-- START --
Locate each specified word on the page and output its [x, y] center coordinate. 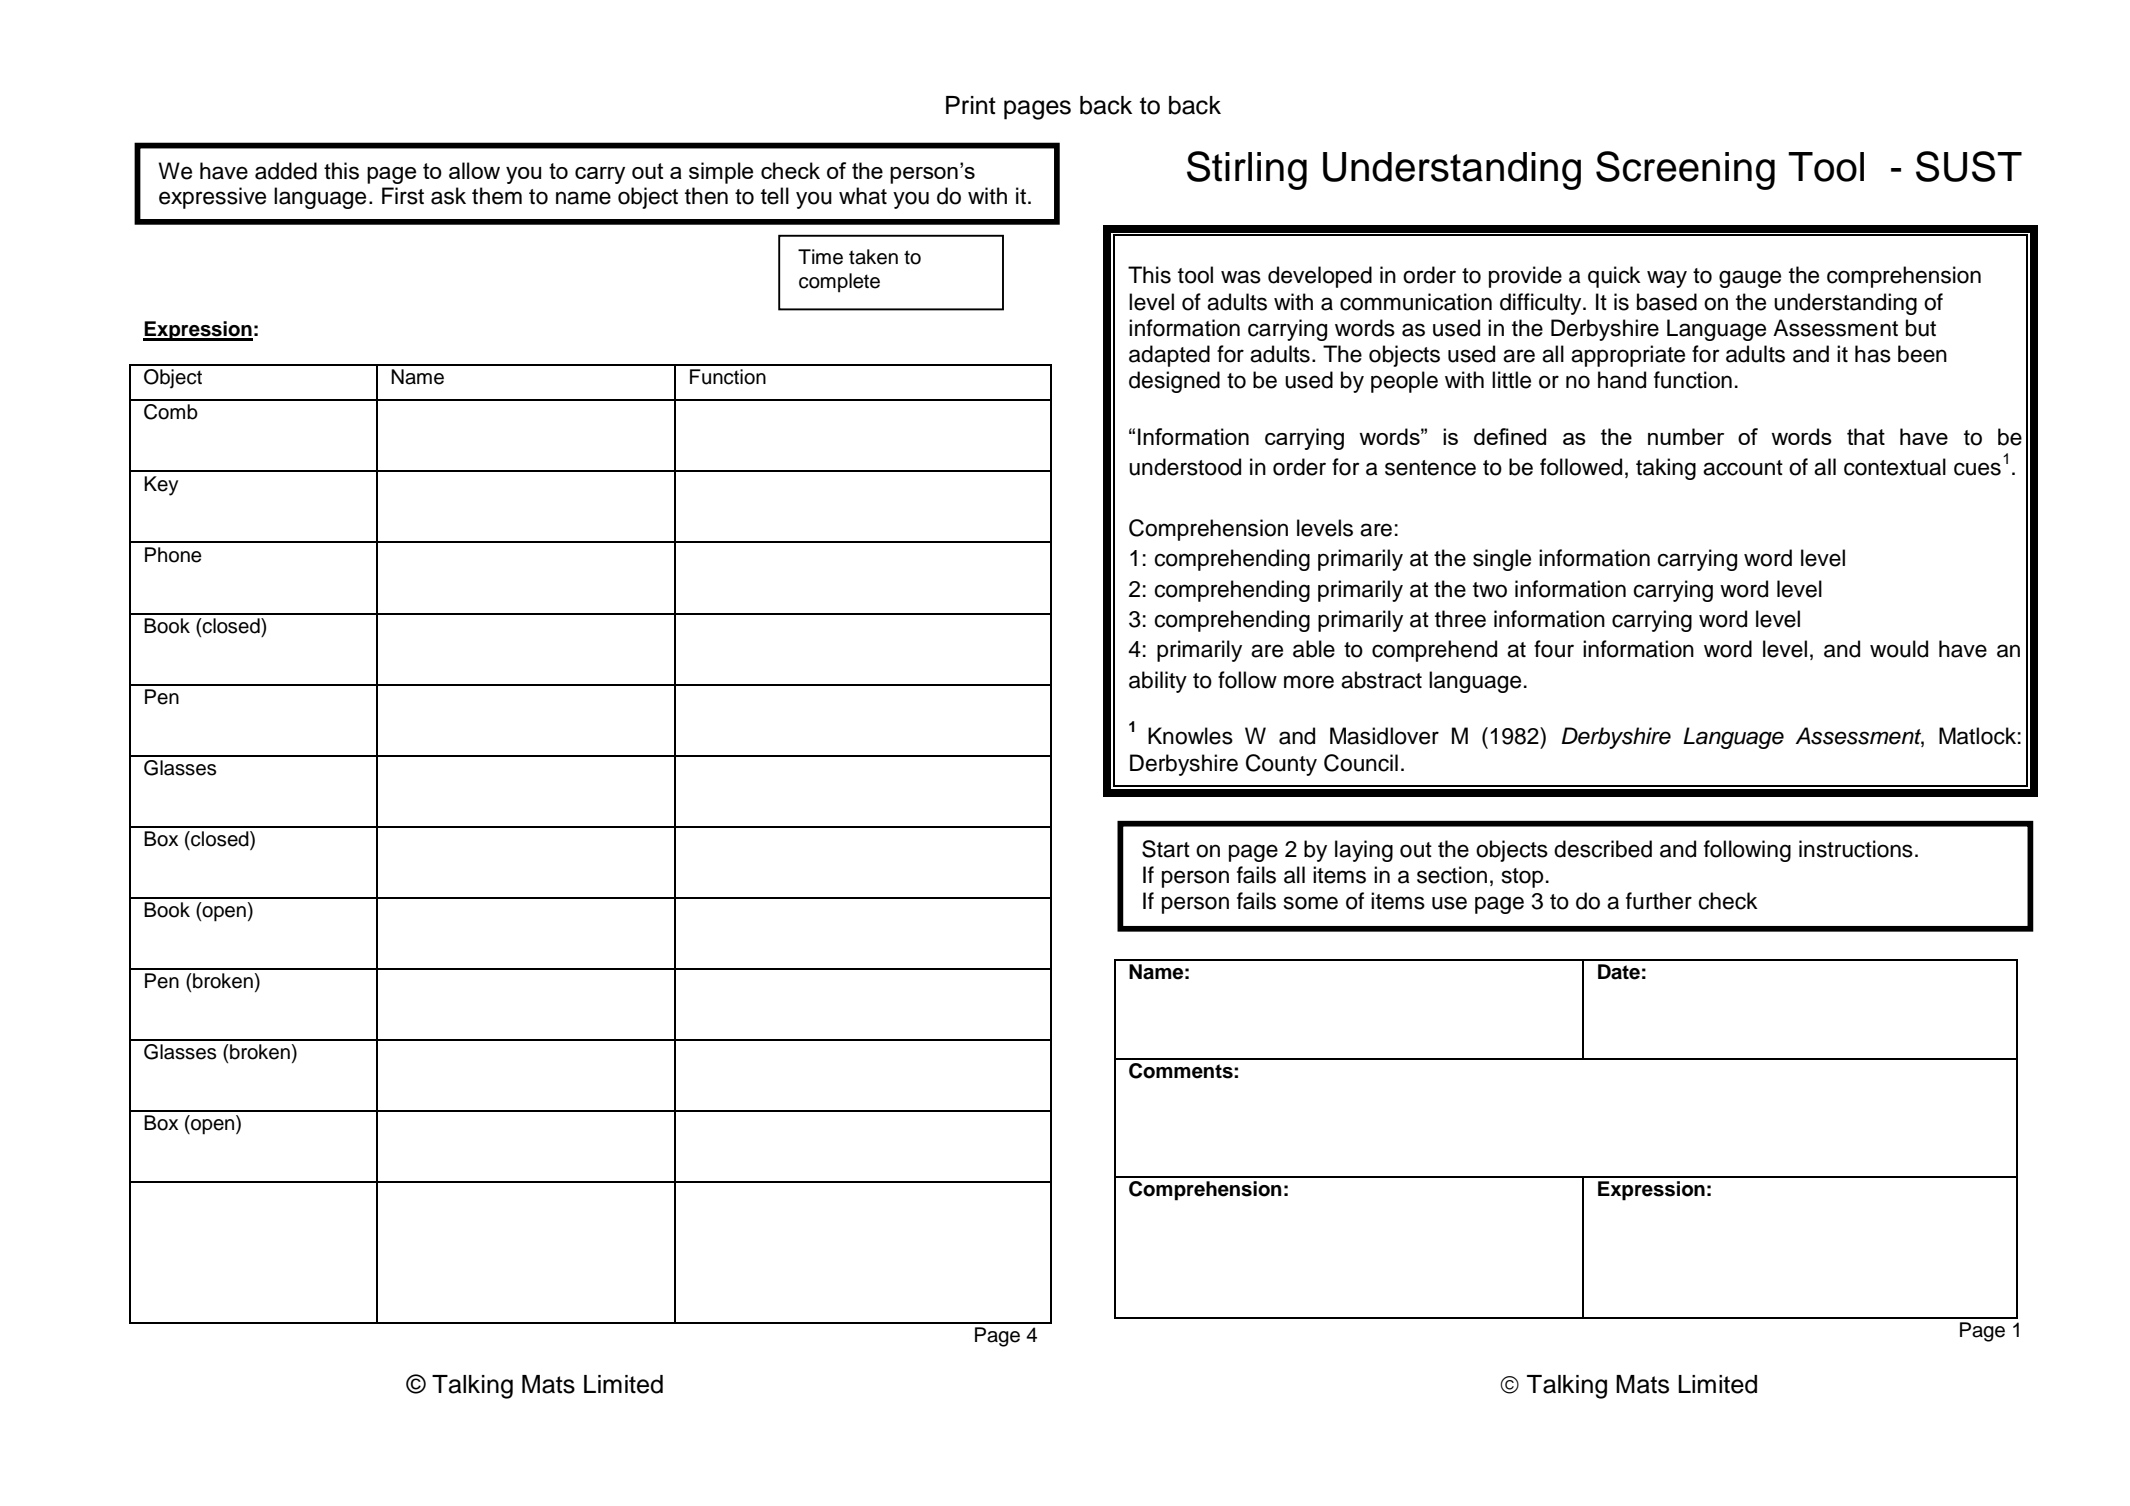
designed [1174, 382]
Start [1166, 849]
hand [1622, 380]
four [1554, 649]
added [286, 171]
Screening [1685, 170]
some [1311, 903]
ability [1158, 682]
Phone [173, 555]
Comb [171, 412]
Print [971, 105]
-- END --
● **TASK TO CARRY OUT**
Can you express all the data above as a JSON list of strings, with one string per line, blank lines omitted, and the pictures left out?

● **RESULT OF THIS EXERCISE**
[
  "Locate each specified word on the page and output its [x, y] center coordinate. ",
  "designed [1174, 382]",
  "Start [1166, 849]",
  "hand [1622, 380]",
  "four [1554, 649]",
  "added [286, 171]",
  "Screening [1685, 170]",
  "some [1311, 903]",
  "ability [1158, 682]",
  "Phone [173, 555]",
  "Comb [171, 412]",
  "Print [971, 105]"
]